On se dit que tant que les parlementaires de toutes obédiences préfèreront voter des Grandes Lois sur la burka ou la surveillance de nos connections wouaib plutôt que de contrôler ce que l’exécutif fait concrètement avec nos sous, il n’y aucune raison que ça change.
Ainsi va la France, ainsi vont les déficits, les budgets publics et la dette à vau-l’eau.
Ce serait donc à Anne-Marie Idrac que reviendrait la lourde tâche de succéder au tonitruant Philippe.
Question look pas de doute : ça va changer. Pour autant, et sans vouloir être un seul instant désagréable avec cette brave dame, ça risque aussi de moins le faire question autorité.
Ceux qui la connaissent le savent, m’dame Idrac ce n’est pas le genre à mettre les pieds dans le plat, à ce curer les trous de nez en public ou à parler la bouche pleine de (vraie) galette-saucisse.
Ca serait plutôt thé de Chine et toasts à peine beurrés que couscous-merguez et p’tits vins de pays bien d’chez nous ; plutôt langue de bois et sourires bien élevés que gueule de bois et gueulantes homériques.
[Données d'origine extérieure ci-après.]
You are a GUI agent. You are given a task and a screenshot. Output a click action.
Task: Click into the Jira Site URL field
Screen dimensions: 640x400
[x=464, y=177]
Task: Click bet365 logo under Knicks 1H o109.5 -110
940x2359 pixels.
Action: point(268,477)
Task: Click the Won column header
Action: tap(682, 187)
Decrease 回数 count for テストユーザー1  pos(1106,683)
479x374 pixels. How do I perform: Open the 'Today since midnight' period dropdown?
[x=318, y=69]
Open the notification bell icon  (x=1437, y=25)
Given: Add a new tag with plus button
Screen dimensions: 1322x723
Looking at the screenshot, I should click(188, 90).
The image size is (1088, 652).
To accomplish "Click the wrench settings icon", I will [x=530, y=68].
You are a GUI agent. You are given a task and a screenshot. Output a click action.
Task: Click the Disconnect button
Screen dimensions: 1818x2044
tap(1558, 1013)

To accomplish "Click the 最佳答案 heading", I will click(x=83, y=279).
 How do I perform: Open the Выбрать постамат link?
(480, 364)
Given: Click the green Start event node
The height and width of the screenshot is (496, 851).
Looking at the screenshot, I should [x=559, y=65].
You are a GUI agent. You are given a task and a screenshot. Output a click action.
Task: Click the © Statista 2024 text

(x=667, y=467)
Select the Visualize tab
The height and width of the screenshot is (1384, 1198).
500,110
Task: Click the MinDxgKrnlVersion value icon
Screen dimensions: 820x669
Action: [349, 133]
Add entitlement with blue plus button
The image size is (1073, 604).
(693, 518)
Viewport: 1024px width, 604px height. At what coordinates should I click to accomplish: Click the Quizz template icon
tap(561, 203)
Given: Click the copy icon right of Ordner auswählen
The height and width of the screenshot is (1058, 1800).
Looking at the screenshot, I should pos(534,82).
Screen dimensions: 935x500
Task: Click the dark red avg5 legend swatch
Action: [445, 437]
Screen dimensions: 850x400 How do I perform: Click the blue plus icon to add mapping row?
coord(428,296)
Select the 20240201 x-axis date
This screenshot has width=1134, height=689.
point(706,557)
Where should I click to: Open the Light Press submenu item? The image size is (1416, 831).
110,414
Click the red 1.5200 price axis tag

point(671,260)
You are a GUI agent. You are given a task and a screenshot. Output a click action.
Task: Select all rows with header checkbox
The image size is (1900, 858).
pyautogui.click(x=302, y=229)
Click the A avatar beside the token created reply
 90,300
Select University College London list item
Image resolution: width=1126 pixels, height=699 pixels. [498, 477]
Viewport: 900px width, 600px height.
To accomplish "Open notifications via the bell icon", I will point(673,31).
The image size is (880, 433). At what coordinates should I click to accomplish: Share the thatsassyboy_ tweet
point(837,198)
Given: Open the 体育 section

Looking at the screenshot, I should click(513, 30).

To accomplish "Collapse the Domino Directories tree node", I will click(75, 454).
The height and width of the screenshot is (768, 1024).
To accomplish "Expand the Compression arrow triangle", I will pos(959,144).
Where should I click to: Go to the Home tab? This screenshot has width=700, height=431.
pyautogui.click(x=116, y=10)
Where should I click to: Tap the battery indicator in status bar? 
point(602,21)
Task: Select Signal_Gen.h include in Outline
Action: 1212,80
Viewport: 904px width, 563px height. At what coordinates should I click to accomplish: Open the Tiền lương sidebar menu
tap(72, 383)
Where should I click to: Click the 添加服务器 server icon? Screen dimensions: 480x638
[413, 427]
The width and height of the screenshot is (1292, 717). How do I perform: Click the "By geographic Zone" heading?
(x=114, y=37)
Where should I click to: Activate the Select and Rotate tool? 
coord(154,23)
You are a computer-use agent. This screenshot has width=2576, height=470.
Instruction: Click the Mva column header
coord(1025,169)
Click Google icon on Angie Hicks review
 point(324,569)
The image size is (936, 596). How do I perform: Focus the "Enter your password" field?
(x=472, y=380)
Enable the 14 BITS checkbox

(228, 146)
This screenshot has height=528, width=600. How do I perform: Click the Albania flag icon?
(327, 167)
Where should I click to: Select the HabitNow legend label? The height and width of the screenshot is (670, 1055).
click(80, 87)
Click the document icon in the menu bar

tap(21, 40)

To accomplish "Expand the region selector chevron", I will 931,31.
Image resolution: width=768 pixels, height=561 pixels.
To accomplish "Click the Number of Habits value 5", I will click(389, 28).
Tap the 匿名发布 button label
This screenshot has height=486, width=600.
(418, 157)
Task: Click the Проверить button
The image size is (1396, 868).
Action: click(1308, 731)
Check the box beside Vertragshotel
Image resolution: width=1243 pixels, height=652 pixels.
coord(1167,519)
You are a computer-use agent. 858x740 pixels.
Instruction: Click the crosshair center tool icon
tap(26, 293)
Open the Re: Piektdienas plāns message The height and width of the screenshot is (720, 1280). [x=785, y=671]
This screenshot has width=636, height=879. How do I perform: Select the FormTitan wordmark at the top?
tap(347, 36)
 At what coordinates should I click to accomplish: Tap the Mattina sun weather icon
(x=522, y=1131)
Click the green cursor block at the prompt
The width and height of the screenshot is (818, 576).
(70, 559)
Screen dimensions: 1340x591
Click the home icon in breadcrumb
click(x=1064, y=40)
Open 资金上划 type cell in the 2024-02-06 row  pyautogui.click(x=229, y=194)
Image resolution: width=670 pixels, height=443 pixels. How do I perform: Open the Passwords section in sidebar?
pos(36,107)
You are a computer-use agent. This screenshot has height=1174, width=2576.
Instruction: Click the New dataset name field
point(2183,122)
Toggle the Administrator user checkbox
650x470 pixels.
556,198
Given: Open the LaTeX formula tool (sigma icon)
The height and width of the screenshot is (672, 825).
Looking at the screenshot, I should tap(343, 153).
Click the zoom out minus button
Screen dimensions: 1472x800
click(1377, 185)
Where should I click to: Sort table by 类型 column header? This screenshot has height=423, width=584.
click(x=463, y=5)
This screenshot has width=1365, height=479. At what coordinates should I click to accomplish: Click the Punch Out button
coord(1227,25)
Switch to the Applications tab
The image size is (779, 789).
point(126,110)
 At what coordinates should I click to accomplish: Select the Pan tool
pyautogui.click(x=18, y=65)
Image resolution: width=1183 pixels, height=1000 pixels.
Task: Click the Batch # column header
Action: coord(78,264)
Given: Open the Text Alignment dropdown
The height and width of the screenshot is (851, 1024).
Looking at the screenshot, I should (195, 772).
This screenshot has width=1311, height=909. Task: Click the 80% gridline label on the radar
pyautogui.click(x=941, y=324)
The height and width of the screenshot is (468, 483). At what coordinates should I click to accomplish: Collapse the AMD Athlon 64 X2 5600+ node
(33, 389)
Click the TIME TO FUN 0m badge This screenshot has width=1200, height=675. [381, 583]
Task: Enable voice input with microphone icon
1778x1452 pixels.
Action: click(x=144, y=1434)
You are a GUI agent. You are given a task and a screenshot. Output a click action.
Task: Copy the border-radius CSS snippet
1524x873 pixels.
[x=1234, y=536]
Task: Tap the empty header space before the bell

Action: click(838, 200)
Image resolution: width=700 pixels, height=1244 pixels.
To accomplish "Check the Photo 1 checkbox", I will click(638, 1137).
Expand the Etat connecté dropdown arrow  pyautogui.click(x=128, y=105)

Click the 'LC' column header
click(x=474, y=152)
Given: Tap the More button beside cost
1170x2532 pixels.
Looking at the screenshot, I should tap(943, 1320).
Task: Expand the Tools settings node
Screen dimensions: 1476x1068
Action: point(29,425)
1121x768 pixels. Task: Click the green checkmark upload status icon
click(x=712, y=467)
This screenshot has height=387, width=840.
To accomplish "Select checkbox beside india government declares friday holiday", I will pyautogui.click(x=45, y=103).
Après tout, quelle importance ? Vu ce qu’il advient ordinairement des rapports de la Cour des Comptes…
08.02.2010
Hymne et Nation
En France c’est bien connu, tout finit par des chansons, à boire, paillardes ou patriotiques. Débattre du sexe des anges, de l’identité nationale ou de la sauvegarde de la (vraie) galette-saucisse ne saurait se concevoir sans coups à boire ni chansonnette à pousser.
Le répertoire est heureusement large : il pleut, il pleut bergère pour les débats sur le réchauffement climatique, le p’tit vin blanc pour ceux sur la sécurité routière, l’internationale pour clôturer le banquet annuel des cocos à la retraite… Ce n’est heureusement pas le choix qui manque.
C’est pourquoi seuls les mauvais Français ou les immigrés qui n’ont pas cru devoir faire l’effort d’adopter nos usages, s’étonneront de l’importance accordée par le séminaire gouvernemental sur le Grand Débat Identitaire au drapeau tricolore et, surtout, à la Marseillaise.
Dans cet esprit, il aurait donc été décidé d’ériger à Marseille un mémorial à la Marseillaise. Les esprits chagrins objecteront sans doute que c’est historiquement « limite », vu que notre hymne national fut composé à Strasbourg et à la gloire des volontaires de l’Armée du Rhin, pas sur le Vieux Port à celle de la bouillabaisse.
Chez « Restons Correct ! » nous n’y trouvons rien à redire car il est clair que ce choix est d’abord destiné à ne pas embrouiller plus que de raison les hordes de plombiers polonais et de clandestins afghans, impatients comme chacun sait d’adhérer aux valeurs de notre République Une et Indivisible.
Reste qu’au nom de l’égalité entre les territoires de la Nation et à propos de valeurs, il serait sans doute équitable de ne pas limiter cette heureuse initiative chansonnière à la seule cité phocéenne.
Le gouvernement pourrait par, exemple, initier la construction d’un monument à la gloire des Filles de Camaret sur la place de ce charmant port armoricain.
Juste histoire de flatter les fiertés locales et d’y calmer les pêcheurs de thons…
18:05 Lien permanent | Commentaires (5) | Trackbacks (0) | Envoyer cette note | Tags : identité nationale, la marseillaise, les filles de camaret
07.02.2010
Tentations vénitiennes
Venise est un cliché. Un cliché fragile, sur pilotis, lagunaire et croulant mais un cliché à peu près préservé. Palais des Doges, place Saint Marc, Rialto, gondoles et soupirs mais aussi lumières, couleurs et carnaval ; Simplon-Orient-Express, cartes postales et compagnie.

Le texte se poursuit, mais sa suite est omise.